*YOUR TASKS*.
a – In the hostel lobby passage, which city are train times being checked for?
b – Carry on the hostel lobby passage, beginning right after its final sentence.

*PAGE EXTRACT*.
We get back to Jaeger’s and find Jerry the Irishman in the lobby. “Heya boys, how ya feeling today then?”, “Not so great, man. What are you up to?”, “Just hungover waiting for a flight home”, “Oh shit, you’re leaving today?”, “Yep, the good times have to end somewhere”, “Well, safe flight homie, fun times last night”, we exchange a hug and hand clasp, “That they were… shithead”, “Hahah nice”, “Uhhn there’s my ride!”, “Alright dude, have a good flight!” Jerry grabs his bag and rushes for the door, “Safe travel, lads!” Gotta love the Irish.
We grab our stuff from the lockers and start looking into train times to Innsbruck. There’s a family on the other sofa with a crying baby. C’mon Lobby Baby, we’re just chilling here. We walked all over Munich and are kicking our feet up for a sec. Nope. Lobby Baby is losing his goddamn mind. I feel bad for the parents trying to manage this meltdown in the middle of the lobby. But then I start to think, why? Why did you bring a baby to the hostel? I get it, hostels are cheap. But the inevitable breakdown and whine-fest is going to happen. And when it does you’ll be surrounded by travelers either tired, drunk, trying to plan something, or stressed cuz shit’s not going according to plan. So no. I don’t think I’m actually cool with families bringing babies to hostels. And Lobby Baby scream-cries for about twenty minutes.

*DATA SUPPLIED*.

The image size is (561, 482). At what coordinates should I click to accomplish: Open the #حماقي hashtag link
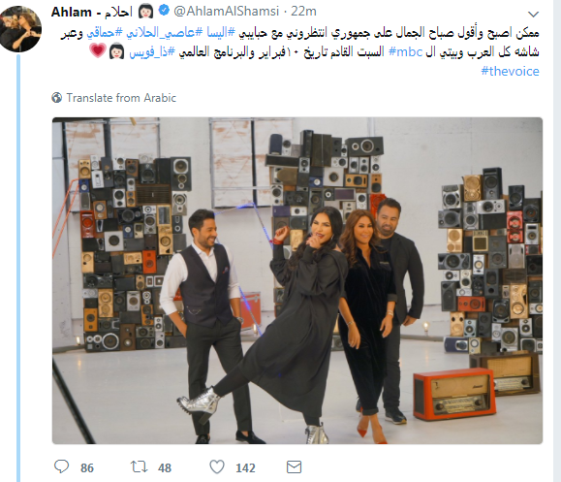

* * *

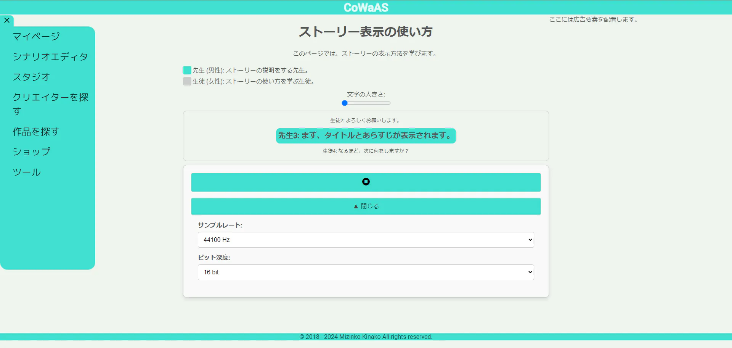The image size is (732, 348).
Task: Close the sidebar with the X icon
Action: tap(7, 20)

*OUTPUTS FOR THE TASKS*.
a – Innsbruck.

b –
I think that’s our queue. We thank Jaeger’s front desk peeps and leave Lobby Baby behind to annoy the rest of the hostel. The train station is basically across the street. We truck in there and find the ticketing office to see what options there are. We’re welcomed to a desk with a pleasant older gent in a Mr Rogers cardigan, “Where would you fine fellas like to go today”, well that’s super nice, “Looking at Innsbruck, please”, “Alright let’s see. About a half hour from now, 40 euros each”, “Yep, sounds good”, ‘There we go, three tickets for three nice people. Platform 13″, “Awesome man, thanks a lot”, “Hold on now, I’ll give you a receipt. Make it legal, you know”, total old-school printer paper with the holes in the sides that he has to tear off, “Haha cheers!”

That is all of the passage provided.